利用计算机断层扫描(CT)和磁共振成像(MRI)建立并验证预测肝细胞癌(HCC)中肿瘤簇包绕血管(VETC)的评分模型,并在个体内比较这两种检查方式的预测性能。
我们回顾性纳入了324例经手术确诊的HCC患者,这些患者在2019年6月至2020年8月期间接受了术前动态CT和使用细胞外对比剂的MRI检查。然后将这些患者分为发现队列(n = 227)和验证队列(n = 97)。评估VETC阳性HCC的影像学特征和肝脏影像报告与数据系统(LI-RADS)分类。在发现队列中进行逻辑回归分析,以确定与VETC阳性病例相关的临床和影像学预测因素。随后,分别建立基于CT和基于MRI的评分模型,并使用广义估计方程比较它们的诊断性能。

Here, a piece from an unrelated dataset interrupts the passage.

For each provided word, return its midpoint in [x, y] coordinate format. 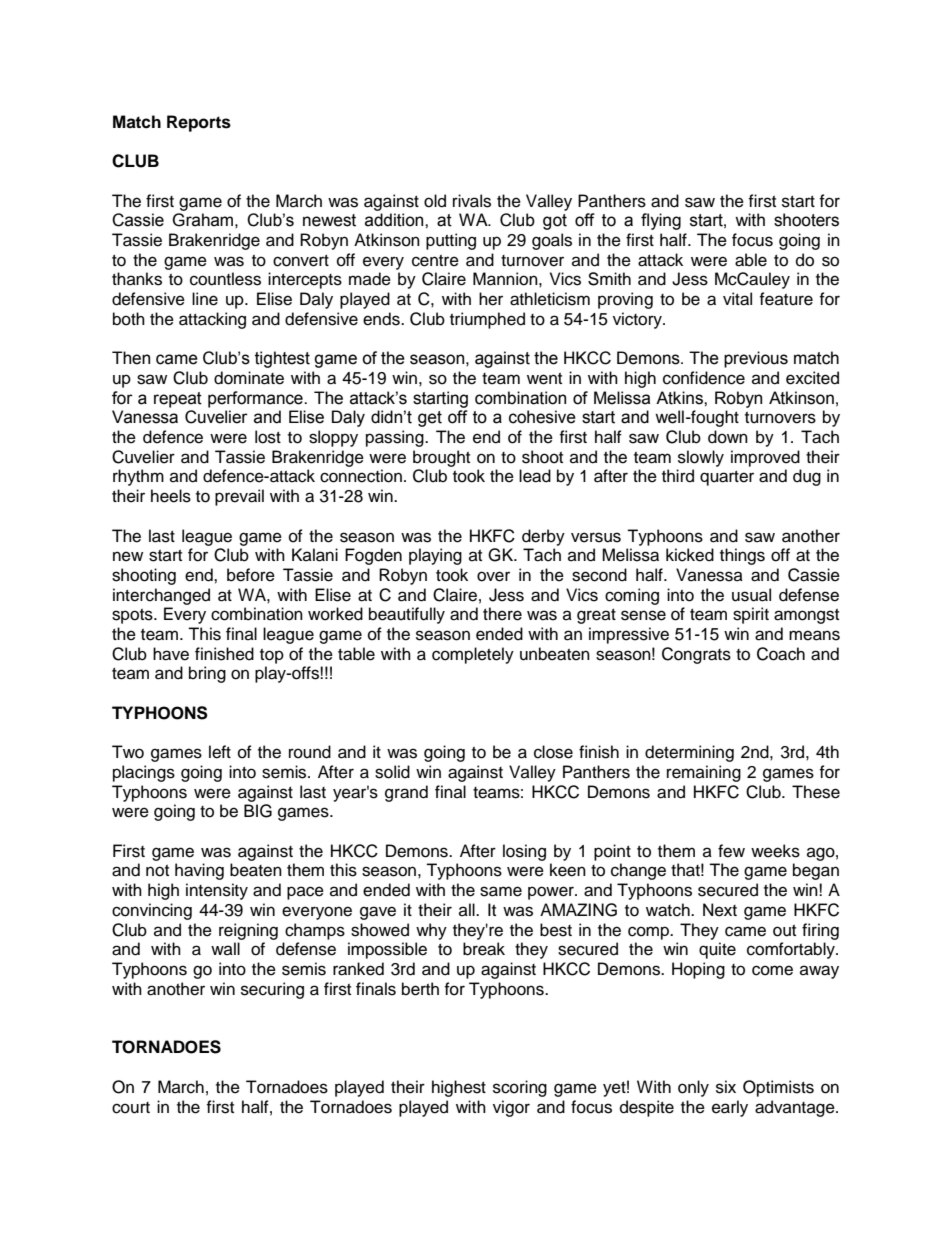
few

与VETC阴性的HCC相比,在CT和MRI上,VETC阳性的HCC在大小> 5.0 cm、坏死或严重缺血、肿瘤边缘不光滑、靶样表现、瘤内动脉以及伴有分隔或不规则环状结构的不均匀强化方面的出现频率更高(所有p < 0.05)。关于LI-RADS分类,VETC阳性的HCC比VETC阴性的病例更常被分类为LR-M(所有p < 0.05)。在验证队列中,基于CT的模型在预测VETC阳性HCC方面显示出与基于MRI的模型相似的敏感性(76.7%对86.7%,p = 0.375)、特异性(83.6%对74.6%,p = 0.180)和曲线下面积值(0.80对0.81,p = 0.910)。
术前CT和MRI在识别VETC阳性HCC方面表现出相当的性能,因此具有良好的预测能力。
计算机断层扫描和磁共振成像在术前识别肝细胞癌中肿瘤簇包绕血管模式方面均显示出前景,两种检查方式之间无统计学显著差异,可能增加额外的预后价值。
计算机断层扫描(CT)和磁共振成像(MRI)在术前识别肿瘤簇包绕血管阳性肝细胞癌(HCC)方面显示出前景。与没有这种模式的HCC相比,具有肿瘤簇包绕血管模式的HCC更常为LR-M。这些CT和MRI模型在识别肿瘤簇包绕血管阳性HCC方面具有相当的能力。